Exercise details>
Below this line is the material. Write out only its lines from the one containing "Cantor Juann Lima" through the one containing "Phil Jones (936, 165)", both kept, exactly.

Given records>

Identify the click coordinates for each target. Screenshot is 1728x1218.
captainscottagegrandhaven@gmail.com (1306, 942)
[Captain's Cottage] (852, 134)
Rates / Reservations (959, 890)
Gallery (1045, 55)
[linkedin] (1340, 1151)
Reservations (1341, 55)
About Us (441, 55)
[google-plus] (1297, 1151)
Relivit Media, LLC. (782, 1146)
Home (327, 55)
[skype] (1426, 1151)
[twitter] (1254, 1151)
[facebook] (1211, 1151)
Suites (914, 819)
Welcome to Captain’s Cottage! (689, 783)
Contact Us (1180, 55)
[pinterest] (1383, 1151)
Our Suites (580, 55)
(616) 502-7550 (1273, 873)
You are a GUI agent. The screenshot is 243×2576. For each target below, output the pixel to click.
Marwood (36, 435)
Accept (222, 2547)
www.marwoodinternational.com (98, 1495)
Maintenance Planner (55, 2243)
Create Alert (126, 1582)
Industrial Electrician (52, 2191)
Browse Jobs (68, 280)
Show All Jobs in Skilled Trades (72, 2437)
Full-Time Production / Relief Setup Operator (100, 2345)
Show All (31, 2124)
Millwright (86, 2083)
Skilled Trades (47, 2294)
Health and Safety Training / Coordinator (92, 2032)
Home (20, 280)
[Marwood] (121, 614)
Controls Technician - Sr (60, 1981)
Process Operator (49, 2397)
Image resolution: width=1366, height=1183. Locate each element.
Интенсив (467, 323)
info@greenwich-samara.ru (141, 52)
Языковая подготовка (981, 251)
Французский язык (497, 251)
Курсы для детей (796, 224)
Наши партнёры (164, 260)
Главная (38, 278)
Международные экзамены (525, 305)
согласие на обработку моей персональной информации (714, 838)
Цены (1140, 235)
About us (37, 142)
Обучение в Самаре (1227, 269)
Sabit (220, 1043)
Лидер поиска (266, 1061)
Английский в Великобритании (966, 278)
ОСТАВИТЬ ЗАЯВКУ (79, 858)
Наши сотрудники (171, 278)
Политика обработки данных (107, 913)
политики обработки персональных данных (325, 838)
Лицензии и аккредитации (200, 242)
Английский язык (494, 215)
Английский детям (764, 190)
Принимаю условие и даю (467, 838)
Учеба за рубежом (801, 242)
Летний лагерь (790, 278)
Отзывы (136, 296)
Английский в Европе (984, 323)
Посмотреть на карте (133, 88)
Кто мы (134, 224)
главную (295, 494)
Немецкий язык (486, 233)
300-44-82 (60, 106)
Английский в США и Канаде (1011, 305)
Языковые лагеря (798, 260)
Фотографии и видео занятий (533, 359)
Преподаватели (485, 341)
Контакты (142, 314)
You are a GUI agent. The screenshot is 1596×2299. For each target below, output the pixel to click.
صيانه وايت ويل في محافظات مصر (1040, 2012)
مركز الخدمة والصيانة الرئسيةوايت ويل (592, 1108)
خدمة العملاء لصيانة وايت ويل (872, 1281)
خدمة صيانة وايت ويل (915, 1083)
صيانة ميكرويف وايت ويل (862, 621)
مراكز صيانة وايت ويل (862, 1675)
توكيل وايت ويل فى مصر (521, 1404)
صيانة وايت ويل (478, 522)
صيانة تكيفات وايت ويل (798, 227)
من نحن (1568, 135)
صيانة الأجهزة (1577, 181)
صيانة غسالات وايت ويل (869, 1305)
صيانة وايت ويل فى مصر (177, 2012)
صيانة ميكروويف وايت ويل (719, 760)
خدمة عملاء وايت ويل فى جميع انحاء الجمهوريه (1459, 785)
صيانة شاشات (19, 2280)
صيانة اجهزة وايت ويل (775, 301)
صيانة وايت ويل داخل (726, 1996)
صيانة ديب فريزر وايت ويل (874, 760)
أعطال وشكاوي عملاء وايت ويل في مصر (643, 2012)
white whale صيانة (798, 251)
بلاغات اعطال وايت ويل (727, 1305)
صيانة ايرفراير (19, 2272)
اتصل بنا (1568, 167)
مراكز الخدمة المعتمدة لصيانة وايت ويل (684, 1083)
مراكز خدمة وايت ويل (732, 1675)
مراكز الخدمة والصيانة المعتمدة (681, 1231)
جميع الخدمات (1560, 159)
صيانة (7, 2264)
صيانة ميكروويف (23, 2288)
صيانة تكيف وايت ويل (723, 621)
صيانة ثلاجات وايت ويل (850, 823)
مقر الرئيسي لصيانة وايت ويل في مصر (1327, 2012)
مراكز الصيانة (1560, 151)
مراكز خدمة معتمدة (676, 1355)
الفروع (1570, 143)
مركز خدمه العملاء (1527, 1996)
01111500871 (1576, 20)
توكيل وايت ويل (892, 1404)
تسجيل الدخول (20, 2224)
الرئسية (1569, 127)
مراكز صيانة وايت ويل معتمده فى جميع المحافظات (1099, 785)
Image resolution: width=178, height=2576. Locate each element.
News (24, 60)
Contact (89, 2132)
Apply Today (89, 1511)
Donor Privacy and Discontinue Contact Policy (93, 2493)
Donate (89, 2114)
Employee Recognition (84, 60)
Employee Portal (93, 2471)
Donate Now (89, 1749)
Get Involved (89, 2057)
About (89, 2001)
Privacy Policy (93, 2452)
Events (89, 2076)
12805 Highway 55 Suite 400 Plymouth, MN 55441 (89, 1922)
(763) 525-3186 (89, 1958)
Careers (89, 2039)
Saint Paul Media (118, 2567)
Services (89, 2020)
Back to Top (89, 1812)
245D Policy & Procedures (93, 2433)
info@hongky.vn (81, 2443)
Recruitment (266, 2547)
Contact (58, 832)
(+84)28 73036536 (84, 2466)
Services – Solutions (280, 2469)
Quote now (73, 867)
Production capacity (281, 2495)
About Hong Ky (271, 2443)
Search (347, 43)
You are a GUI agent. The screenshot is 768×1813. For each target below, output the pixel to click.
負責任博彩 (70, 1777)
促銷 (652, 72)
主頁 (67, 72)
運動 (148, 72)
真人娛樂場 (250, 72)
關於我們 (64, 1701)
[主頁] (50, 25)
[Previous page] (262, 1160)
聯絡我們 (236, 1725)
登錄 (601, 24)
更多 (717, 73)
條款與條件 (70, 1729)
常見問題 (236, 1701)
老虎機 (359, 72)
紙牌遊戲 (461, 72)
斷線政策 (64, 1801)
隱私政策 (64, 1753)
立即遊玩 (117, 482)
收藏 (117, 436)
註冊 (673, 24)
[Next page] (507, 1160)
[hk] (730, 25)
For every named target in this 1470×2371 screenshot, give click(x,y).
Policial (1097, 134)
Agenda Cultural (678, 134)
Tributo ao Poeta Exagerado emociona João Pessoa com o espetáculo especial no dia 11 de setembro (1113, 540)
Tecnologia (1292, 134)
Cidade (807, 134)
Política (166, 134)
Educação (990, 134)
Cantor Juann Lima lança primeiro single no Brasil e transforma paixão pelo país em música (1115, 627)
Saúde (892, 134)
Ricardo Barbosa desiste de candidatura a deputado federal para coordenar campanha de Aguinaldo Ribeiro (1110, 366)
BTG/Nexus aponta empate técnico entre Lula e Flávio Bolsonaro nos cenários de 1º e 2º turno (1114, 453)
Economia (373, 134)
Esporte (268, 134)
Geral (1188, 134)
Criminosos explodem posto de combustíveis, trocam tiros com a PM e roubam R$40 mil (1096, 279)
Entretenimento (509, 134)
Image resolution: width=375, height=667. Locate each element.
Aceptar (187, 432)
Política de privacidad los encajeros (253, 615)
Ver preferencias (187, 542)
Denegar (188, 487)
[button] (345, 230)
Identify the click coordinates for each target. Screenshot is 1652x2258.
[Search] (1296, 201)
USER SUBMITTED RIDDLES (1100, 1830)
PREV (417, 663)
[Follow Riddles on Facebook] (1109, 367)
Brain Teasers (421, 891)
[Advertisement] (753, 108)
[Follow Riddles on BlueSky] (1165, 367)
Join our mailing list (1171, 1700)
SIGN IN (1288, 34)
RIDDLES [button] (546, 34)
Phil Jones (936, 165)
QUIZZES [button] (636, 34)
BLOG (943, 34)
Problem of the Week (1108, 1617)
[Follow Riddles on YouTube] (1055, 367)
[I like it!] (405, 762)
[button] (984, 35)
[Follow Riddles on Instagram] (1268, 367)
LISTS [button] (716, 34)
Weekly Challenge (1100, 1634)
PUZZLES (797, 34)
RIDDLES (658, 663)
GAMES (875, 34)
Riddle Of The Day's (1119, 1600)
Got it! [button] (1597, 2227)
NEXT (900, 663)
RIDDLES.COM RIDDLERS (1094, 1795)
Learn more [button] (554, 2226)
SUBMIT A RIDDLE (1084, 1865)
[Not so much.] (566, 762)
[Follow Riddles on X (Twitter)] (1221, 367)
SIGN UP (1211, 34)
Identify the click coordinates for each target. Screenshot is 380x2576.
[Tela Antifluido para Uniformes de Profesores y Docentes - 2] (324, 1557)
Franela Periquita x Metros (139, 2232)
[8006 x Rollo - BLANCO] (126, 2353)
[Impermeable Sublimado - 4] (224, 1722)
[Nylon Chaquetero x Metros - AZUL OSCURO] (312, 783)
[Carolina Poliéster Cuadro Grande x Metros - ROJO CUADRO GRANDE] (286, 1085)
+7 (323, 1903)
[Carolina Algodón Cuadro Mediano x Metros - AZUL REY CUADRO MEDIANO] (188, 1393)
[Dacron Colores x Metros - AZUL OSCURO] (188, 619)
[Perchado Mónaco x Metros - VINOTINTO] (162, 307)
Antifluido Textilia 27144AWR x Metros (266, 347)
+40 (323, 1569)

Exercise response>
Cantor Juann Lima lança primeiro single no Brasil e transforma paixão pelo país em música (1115, 627)
Saúde (892, 134)
Ricardo Barbosa desiste de candidatura a deputado federal para coordenar campanha de Aguinaldo Ribeiro (1110, 366)
BTG/Nexus aponta empate técnico entre Lula e Flávio Bolsonaro nos cenários de 1º e 2º turno (1114, 453)
Economia (373, 134)
Esporte (268, 134)
Geral (1188, 134)
Criminosos explodem posto de combustíveis, trocam tiros com a PM e roubam R$40 mil (1096, 279)
Entretenimento (509, 134)
Image resolution: width=375, height=667. Locate each element.
Aceptar (187, 432)
Política de privacidad los encajeros (253, 615)
Ver preferencias (187, 542)
Denegar (188, 487)
[button] (345, 230)
Identify the click coordinates for each target. Screenshot is 1652x2258.
[Search] (1296, 201)
USER SUBMITTED RIDDLES (1100, 1830)
PREV (417, 663)
[Follow Riddles on Facebook] (1109, 367)
Brain Teasers (421, 891)
[Advertisement] (753, 108)
[Follow Riddles on BlueSky] (1165, 367)
Join our mailing list (1171, 1700)
SIGN IN (1288, 34)
RIDDLES [button] (546, 34)
Phil Jones (936, 165)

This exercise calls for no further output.